青葉楓樹 本堂の前鐘樓の傍にあり。舊樹は枯れて今弱樹を植たり。金澤八木と稱するものゝ一なり。謠曲にも是を作れり。

[やぶちゃん注:「謠曲」は「六浦(むつら)」を指す。粗筋を示した上で、原作を示す(底本は「謡曲三百五十番集入力」の電子データを用いたが、台詞ごとに改行、「【中入】」を挿入、ページ記号番号を除去した。また多くを恣意的に正字に直し、気持ちの悪い濁音踊り字「%\」は正字に直した)。
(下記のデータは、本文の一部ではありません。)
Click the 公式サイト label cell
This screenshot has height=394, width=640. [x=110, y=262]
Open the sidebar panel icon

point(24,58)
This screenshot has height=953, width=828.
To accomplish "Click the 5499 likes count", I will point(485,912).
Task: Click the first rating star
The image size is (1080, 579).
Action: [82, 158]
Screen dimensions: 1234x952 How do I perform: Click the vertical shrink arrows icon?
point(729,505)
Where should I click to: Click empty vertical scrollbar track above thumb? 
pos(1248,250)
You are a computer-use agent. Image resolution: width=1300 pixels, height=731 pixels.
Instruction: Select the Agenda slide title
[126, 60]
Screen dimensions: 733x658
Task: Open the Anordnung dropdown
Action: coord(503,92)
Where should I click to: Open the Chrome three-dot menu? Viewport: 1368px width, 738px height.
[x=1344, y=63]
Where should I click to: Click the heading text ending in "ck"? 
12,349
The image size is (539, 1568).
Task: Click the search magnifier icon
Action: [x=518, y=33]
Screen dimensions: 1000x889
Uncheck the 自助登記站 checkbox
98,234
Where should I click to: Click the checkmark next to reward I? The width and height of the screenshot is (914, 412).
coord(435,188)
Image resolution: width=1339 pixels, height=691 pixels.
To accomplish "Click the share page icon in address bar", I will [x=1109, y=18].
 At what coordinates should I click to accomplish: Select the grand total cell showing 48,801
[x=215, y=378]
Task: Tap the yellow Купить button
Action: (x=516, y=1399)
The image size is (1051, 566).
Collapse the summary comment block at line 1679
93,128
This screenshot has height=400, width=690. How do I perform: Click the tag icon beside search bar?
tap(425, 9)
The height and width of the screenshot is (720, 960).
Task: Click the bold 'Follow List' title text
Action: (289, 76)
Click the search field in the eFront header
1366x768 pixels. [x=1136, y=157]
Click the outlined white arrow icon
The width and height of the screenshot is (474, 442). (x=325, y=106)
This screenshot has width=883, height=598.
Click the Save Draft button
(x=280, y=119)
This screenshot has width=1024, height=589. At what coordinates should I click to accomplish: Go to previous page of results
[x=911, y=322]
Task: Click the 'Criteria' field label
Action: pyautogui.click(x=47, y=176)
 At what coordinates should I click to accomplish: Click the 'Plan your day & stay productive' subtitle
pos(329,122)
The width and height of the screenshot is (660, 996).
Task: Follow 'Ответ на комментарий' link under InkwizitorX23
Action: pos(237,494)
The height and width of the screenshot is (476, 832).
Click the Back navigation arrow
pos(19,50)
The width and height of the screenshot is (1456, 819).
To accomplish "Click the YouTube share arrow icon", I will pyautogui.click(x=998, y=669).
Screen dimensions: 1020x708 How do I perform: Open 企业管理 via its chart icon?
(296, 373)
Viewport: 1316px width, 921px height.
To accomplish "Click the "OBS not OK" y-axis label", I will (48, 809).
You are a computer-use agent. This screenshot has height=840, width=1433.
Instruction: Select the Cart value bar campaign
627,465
長月のある日、東国行脚の僧が称名寺を訪れると、今を盛りと紅葉している中にあって、一葉も紅いに染まっておらぬ青葉の楓を見出だす。するとそこに一人の里女が現れ、楓の不審を訊ねた僧に、古え、鎌倉の中納言爲相卿がこの寺をお尋ねになられた際、山々の楓に先立って、実はこの木だけが美事に紅葉に染まっていたので、卿はそれをお讃えになって歌にお詠みになられた。その誉れを受けて、この木は『功なり名遂げて身退くは天の道なり』という故事を信じ、紅葉することをやめて常盤木の楓となった、と語る。僧がかくも木心を知る御身は、と女人の素姓を問うたところ、われはこの楓の精にて、尊き貴僧に逢わんがために出で参ったと告げて秋草の中に消え失せる。(中入)――その夜、称名寺にて僧が誦す読経の声に楓の精が現れ、「草木国土悉皆成仏」という経文の功徳を讃えて神楽を舞い、夜明けと共に消えて行く。

 

   六浦

 

ワキ三人次第「思ひやるさへ遙かなる。/\。東の旅に出でうよ。

ワキ詞「これは洛陽の邊より出でたる僧にて候。われいまだ東國を見ず候ふ程に。此秋思ひ立ち陸奧の果までも修行せばやと思ひ候。

道行三人「逢坂の。關の杉むら過ぎがてに。/\。行くへも遠き湖の。舟路を渡り山を越え。幾夜な幾夜なの草枕。明け行く空も星月夜鎌倉山を越え過ぎて。六浦の里に着きにけり/\。

ワキ詞「千里の行も一步より起るとかや。遙々と思ひ候へども。日を重ねて急ぎ候ふ程に。これははや相模の國六浦の里に着きて候。此渡をして安房の淸澄へ參らうずるにて候。又あれによしありげなる寺の候ふを人に問へば。六浦の稱名寺とかや申し候ふ程に。立ちより一見せばやと思ひ候。なう/\御覽候へ。山々の紅葉今を盛と見えて。さながら錦を晒せる如くにて候。都にも斯樣の紅葉の候ふべきか。又これなる本堂の庭に楓の候ふが。木立餘の木に勝れ。唯夏木立の如くにて一葉も紅葉せず候。いかさまいはれのなき事は候ふまじ。人來りて候はゞ尋ねばやと思ひ候。

シテ呼掛「なう/\御僧は何事を仰せ候ふぞ。

ワキ「さん候これは都より始めて此處一見の者にて候ふが。山々の紅葉今を盛と見えて候ふに。これなる楓の一葉も紅葉せず候ふ程に。不審をなし候。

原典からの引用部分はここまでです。